# PASSAGE GIVEN:
○ ○ ○ ○ ○

FIG. 2 is a schematic view of one modified form of the present invention
utilizing a series of cams to operate the various switches in the circuit.
FIG. 3 is a view similar to FIG. 2, showing the cams in a different
position.
FIG. 4 is a view similar to FIG. 3, but showing the door switch in a
different position.
FIG. 5 is a view similar to FIGS. 2-4, but showing the door switch in a
closed position and the other switches in an open position.
FIG. 6 is a schematic view of a second modified form of the present
invention utilizing a bi-metal strip switch as a control switch.
FIG. 7 is a view similar to FIG. 6, but showing the door switch in an open
position.
FIG. 8 is a view similar to FIG. 7, but showing both the door switch and
the bi-metal strip switch in an open position.
FIG. 9 is a schematic view of a third modified form of the present
invention utilizing a microprocessor as a controller for the clean
indicator LED.
FIG. 10 is a flow chart showing the method of operation of the circuitry in
FIG. 9.

○ ○ ○ ○ ○

# RAW RECORDS:
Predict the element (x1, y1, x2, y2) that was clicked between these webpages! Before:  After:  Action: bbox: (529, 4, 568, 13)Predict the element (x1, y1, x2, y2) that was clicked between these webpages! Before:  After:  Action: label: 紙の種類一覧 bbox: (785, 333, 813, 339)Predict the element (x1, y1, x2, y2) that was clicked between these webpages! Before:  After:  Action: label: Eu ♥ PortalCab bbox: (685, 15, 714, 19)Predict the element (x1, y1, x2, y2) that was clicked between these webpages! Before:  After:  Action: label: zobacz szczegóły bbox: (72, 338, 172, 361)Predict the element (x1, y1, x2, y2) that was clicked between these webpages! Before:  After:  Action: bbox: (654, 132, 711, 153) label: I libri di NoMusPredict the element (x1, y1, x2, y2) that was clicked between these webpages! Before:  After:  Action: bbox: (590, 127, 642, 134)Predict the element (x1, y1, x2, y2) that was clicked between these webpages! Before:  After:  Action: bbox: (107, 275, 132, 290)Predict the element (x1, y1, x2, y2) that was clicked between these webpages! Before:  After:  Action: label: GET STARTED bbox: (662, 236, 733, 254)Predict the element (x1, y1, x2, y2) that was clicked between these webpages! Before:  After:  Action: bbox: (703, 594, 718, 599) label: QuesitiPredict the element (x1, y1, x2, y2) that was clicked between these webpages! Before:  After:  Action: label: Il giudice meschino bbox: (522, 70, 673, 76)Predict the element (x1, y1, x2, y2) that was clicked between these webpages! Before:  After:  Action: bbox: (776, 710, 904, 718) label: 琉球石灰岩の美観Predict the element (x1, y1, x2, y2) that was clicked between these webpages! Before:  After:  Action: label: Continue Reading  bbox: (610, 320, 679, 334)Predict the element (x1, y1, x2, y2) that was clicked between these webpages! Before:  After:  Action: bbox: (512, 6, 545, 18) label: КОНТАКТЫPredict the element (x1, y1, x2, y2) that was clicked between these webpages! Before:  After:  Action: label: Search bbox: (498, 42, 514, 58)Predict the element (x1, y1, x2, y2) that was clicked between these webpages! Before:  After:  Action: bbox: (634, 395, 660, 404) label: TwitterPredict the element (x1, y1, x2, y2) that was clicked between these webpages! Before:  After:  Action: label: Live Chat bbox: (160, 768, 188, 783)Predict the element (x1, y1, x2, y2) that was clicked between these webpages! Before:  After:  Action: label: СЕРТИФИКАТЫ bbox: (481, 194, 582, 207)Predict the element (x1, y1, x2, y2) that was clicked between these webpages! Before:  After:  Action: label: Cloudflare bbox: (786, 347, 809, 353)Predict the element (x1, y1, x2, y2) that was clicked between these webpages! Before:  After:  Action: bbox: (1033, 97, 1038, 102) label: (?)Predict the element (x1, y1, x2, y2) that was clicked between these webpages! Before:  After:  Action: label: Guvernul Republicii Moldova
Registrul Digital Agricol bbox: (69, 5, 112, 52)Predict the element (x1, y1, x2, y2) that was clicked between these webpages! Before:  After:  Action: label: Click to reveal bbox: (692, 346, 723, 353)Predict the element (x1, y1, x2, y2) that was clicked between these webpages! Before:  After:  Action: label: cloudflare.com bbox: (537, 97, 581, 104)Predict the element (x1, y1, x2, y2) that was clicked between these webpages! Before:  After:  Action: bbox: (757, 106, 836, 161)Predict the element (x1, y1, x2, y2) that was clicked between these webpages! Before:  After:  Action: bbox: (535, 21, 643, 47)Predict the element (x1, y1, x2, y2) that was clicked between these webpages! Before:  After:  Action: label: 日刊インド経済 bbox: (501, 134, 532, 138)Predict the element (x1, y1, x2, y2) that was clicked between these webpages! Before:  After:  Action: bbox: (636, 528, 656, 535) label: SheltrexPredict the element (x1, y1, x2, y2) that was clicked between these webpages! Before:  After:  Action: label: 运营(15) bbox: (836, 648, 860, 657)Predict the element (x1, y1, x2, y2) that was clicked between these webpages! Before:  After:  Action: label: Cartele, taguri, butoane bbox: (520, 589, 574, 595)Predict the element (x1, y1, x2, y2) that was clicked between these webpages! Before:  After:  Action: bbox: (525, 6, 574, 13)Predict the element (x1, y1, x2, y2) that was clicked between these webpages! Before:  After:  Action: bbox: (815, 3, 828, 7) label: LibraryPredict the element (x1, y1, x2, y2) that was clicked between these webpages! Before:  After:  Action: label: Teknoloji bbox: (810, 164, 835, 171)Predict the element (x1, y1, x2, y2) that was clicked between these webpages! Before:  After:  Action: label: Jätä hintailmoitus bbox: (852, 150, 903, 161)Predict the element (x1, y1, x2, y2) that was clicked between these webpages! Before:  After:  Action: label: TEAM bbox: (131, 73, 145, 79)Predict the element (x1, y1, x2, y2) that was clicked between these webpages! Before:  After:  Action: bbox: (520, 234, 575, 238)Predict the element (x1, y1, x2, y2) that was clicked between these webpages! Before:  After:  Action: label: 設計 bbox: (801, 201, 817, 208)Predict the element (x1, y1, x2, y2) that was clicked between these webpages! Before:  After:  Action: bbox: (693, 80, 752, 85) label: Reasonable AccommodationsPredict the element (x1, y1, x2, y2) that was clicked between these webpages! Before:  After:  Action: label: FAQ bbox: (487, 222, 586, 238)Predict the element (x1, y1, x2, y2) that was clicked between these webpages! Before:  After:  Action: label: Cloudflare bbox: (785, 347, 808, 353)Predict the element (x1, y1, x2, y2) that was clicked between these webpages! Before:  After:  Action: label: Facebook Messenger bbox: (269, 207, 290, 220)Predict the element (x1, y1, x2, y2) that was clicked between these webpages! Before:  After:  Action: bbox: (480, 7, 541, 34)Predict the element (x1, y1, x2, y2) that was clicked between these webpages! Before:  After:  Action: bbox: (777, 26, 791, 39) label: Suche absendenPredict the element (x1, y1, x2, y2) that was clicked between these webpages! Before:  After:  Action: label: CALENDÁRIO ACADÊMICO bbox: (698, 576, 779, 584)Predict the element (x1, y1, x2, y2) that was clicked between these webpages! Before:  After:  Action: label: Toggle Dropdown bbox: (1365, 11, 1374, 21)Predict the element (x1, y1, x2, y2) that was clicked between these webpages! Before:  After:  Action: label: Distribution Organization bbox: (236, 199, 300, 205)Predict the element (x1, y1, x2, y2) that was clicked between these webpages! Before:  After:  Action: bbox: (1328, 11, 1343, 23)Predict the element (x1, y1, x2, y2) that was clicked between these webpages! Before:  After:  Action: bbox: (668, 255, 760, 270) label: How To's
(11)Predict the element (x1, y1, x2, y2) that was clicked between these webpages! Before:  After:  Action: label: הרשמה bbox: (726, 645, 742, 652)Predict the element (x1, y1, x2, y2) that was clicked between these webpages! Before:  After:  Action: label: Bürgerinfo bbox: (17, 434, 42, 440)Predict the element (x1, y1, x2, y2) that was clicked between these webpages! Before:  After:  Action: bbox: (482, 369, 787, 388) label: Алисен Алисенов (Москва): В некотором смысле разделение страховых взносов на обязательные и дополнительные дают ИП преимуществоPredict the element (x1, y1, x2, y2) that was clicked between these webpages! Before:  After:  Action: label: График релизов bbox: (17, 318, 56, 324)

○ ○ ○ ○ ○

# WORK INSTRUCTIONS:
a: Using the figure descriptions, decide whether each statement agrees with them. Answer yes or no, and quote the words that settle it.
(i) The form in FIG. 6 uses a bi-metal strip switch as a control switch.
(ii) FIG. 8 shows the door switch in a closed position.
(iii) FIG. 10 is a schematic view of the third modified form.
b: Answer these questions from the figure descriptions:
(i) What operates the various switches in the form shown in FIG. 2?
(ii) What does FIG. 3 show in a different position from FIG. 2?
(iii) What does the microprocessor in FIG. 9 control?

# TASK-BY-TASK SOLUTIONS:
a:
(i) Yes: "utilizing a bi-metal strip switch as a control switch"
(ii) No: "showing both the door switch and the bi-metal strip switch in an open position"
(iii) No: "FIG. 10 is a flow chart showing the method of operation of the circuitry in FIG. 9"

b:
(i) A series of cams.
(ii) The cams.
(iii) The clean indicator LED.